In a grade D recommendation against the use of ovarian screening, the USPSTF says that current tests do not accurately identify whether a woman does or does not have ovarian cancer.
A false positive result may lead to a woman's undergoing surgery to remove one or both ovaries without her having the disease.
The recommendation does not apply to women who are at high risk of developing ovarian cancer, such as those carrying BRCA gene mutations.
This final statement on ovarian cancer screening confirms a draft version of the guidelines released in July 2017, as reported by Medscape Medical News. The recommendation against routine screening also echoes recommendations of previous guidelines published in 2012 and 2004, all of which found that the potential harms of ovarian cancer screening outweighed the potential benefits.
The "evidence shows that current screening methods do not prevent women from dying of ovarian cancer, and that screening can lead to unnecessary surgery in women without cancer," USPSTF member Michael J. Barry, MD, Massachusetts General Hospital, Boston, commented in a statement.
USPSTF member Michael J. Barry, MD, Massachusetts General Hospital, said in a release that the "evidence shows that current screening methods do not prevent women from dying of ovarian cancer and that screening can lead to unnecessary surgery in women without cancer."
Coauthor Chien-Wen Tseng, MD, MPH, Hawaii Medical Service Association Endowed Chair in Health Services and Quality Research, who is also on the task force, called for research to find better screening methods to "help reduce the number of women who die from ovarian cancer."
"Ovarian cancer is a devastating disease, and we do not have a good way to identify women with ovarian cancer early enough to treat it effectively," she added.
Stephanie V. Blank, MD, professor of gynecologic oncology, Icahn School of Medicine at Mount Sinai, New York City, who was not involved in developing the recommendations, agreed that there is a lack of effective tests for the disease.
"In the general population, ovarian cancer is a relatively rare disease, and the specificity of our current tests is not acceptable," she said in a statement. "False positives in ovarian cancer screening can result in unindicated surgeries.
However, in a related editorial in JAMA Internal Medicine, Steven A. Narod, MD, Women's College Research Institute, Women's College Hospital, Toronto, Canada, argues that "we should not give up entirely on ovarian cancer screening."
He points to recent research showing that the majority of high-grade serous ovarian cancers originate in the fallopian tube and that striving to identify cancers in stages I and II is based on the false assumption that the cancer stage is the main predictor of survival.
Narod concludes: "Screening for ovarian cancer is not ready for prime time, but there are reasons why we should continue the quest."
In an JAMA  editorial, Karen H. Lu, MD, Department of Gynecologic Oncology, University of Texas MD Anderson Cancer Center, Houston, echoes the call for more effective screening strategies, but also urges the development of complementary prevention programs.
She writes: "Broadening the strategy to include accurate risk models and genetic testing, novel prevention options, and effective early detection may help reduce the incidence and high mortality associated with ovarian cancer."
In an editorial in JAMA Oncology, Charles W. Drescher, MD, and Garnet L. Anderson, PhD, Public Health Sciences Division, Fred Hutchinson Cancer Research Center, Seattle, Washington, write that the incremental improvement of screening performance could result in meaningful benefits not yet seen in the trial data.
"Better risk-prediction tools could lead to more targeted screening and a higher likelihood of an overall benefit, even with current screening modalities," they write. "Additional biomarkers, particularly those that are not dependent on tumor burden, may provide better screening performance and potentially at an earlier, more treatable stage.
"Imaging technology that can reliably detect tumors as small as a few millimeters in size and localized to the fallopian tubes would also likely contribute," they add.

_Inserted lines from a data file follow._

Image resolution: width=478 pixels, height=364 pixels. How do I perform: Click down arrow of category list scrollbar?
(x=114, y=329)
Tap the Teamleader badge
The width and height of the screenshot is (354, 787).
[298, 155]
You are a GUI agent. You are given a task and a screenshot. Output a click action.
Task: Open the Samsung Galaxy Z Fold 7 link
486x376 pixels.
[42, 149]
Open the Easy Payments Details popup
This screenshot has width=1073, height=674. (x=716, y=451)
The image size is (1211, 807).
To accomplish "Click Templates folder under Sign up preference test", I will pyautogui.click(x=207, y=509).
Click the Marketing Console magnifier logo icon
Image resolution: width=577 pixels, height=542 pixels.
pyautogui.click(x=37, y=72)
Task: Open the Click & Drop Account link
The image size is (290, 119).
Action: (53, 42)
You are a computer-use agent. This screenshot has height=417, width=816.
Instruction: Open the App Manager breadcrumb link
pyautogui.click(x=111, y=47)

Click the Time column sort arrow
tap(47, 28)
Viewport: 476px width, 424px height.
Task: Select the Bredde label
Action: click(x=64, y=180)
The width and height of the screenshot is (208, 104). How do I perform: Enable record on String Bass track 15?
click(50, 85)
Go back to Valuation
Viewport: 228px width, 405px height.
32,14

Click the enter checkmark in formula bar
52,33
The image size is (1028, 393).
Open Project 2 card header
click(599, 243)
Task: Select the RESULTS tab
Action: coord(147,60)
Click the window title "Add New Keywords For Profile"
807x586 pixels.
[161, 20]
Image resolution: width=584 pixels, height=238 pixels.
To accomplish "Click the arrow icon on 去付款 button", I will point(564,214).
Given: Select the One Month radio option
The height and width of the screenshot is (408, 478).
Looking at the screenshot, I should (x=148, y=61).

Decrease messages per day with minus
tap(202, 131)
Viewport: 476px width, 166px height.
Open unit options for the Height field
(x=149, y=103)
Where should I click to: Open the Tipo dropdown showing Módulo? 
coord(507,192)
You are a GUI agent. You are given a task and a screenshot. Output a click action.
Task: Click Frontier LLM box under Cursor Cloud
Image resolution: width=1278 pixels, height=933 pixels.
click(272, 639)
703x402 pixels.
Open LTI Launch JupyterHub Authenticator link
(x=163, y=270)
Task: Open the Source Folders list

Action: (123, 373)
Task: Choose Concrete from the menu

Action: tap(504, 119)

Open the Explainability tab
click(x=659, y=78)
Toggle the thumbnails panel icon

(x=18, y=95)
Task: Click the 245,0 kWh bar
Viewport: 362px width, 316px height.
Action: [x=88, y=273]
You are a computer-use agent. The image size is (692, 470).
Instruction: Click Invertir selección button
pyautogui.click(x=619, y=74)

Recommendations Based on Systematic Review

To update the 2012 version of the UPSTF recommendations on ovarian cancer screening, the task force conducted a systematic review of the available evidence, searching the MEDLINE, PubMed, and Cochrane Collaborative Collaboration Registry of Controlled Trials databases for studies between 2003 and 2017.
They included four trials in the analysis. Three of the trials, which included a total of 293,038 women, examined ovarian cancer mortality; the remaining study, which involved 549 women, examined psychological outcomes.
Despite the inclusion of several screening interventions, including transvaginal ultrasound with or without cancer antigen 125 testing, no trial found that screening was associated with a significant difference in ovarian cancer mortality.
However, in two of the trials, 1% to 3% of women whose screening results led to surgery for suspected ovarian cancer were found not to have the disease. Major complications occurred in 3% to 15% of procedures.
There was little association between screening and psychological outcomes, although in one of the trials, repeated follow-up scans and tests appeared to increase the risk for psychological morbidity.
The USPSTF is an independent, voluntary body. The US Congress mandates that the Agency for Healthcare Research and Quality support the operations of the USPSTF. The authors and editorialists have disclosed no relevant financial relationships.


Age-related declines in the immune system may better explain the increasing incidence of cancer with age than can simply the steady accumulation of genetic mutations. This new finding could affect cancer prevention and treatment, say the investigators.
The research, which was published online in the Proceedings of the National Academy of Sciences of the United States of America on February 5, used a mathematical model to compare age-related changes in the incidence of over 100 cancers with age-related declines in the immune system and found that the model fit very well for more than 50 types of cancer.
The model was a better fit than the traditional model of accumulating genetic mutations and was better able to explain sex differences in the age-related increase in cancer incidence for specific forms of the disease.
Senior author, Thea Newman, PhD, School of Life Sciences, University of Dundee, United Kingdom, said in a release, "This is still very early days but if we are proven right then you could be talking about a whole new way to treat and prevent cancer."
She continued: "Nearly all of the mainstream research into cancer is based on how we can understand genetic mutations, target them and thereby cure the disease.
"We're not debating the fact that mutations cause cancer, but are asking whether mutations alone can account for the rapid rise in cancer incidence with age when ageing causes other profound changes in the body."
Coauthor Clare C. Blackburn, PhD, Medical Research Council Centre for Regenerative Medicine University of Edinburgh, United Kingdom, added: "We believe that our findings are extremely relevant and show the need to take the immune system even more seriously in cancer research."
However, an expert in the field approached for comment questioned the researchers' conclusions, pointing out that they relied on an outdated model of tumorigenesis and that not all cancer incidence rates simply increase with age, as implied by their model.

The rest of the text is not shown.